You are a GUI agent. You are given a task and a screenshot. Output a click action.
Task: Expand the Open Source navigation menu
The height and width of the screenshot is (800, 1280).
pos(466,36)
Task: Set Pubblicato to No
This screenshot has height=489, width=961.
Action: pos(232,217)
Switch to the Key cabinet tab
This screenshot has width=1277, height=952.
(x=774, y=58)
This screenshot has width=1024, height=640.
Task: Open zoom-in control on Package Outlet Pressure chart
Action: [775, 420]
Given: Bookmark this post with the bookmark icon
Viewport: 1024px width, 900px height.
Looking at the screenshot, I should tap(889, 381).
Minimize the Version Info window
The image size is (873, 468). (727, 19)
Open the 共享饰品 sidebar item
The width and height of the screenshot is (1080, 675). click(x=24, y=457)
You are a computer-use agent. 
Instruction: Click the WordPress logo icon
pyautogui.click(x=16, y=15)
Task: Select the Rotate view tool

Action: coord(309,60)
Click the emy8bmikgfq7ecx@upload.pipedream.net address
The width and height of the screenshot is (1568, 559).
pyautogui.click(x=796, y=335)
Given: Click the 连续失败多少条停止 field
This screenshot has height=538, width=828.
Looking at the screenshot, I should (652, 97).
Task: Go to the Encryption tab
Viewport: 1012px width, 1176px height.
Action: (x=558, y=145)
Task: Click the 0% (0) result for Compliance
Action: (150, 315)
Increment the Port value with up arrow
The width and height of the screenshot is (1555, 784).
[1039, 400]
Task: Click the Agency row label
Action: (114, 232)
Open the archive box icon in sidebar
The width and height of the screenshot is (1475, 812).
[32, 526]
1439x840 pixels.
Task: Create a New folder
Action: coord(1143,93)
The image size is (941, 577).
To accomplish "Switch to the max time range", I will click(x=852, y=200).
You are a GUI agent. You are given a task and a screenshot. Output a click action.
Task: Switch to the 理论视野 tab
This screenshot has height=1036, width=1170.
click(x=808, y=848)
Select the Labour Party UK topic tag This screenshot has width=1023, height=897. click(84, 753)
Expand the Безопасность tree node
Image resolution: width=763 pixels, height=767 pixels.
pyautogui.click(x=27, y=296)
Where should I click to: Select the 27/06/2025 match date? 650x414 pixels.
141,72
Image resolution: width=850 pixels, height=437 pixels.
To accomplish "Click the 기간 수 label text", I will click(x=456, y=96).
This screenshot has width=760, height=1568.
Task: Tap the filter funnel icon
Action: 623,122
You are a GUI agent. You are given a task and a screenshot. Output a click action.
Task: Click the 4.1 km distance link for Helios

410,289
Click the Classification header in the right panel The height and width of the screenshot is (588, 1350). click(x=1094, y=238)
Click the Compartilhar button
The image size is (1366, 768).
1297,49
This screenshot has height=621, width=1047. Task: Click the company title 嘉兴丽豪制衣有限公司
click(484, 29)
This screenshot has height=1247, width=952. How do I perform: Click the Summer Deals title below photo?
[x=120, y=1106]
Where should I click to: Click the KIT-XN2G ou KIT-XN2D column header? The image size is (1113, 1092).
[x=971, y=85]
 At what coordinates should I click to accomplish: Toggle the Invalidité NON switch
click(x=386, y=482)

▶ _WORK ITEM_
Go through the material line by line. Show each line that contains the string "Expand".

▶ _WRITTEN REPLY_
Task: Expand the Open Source navigation menu
Expand the Безопасность tree node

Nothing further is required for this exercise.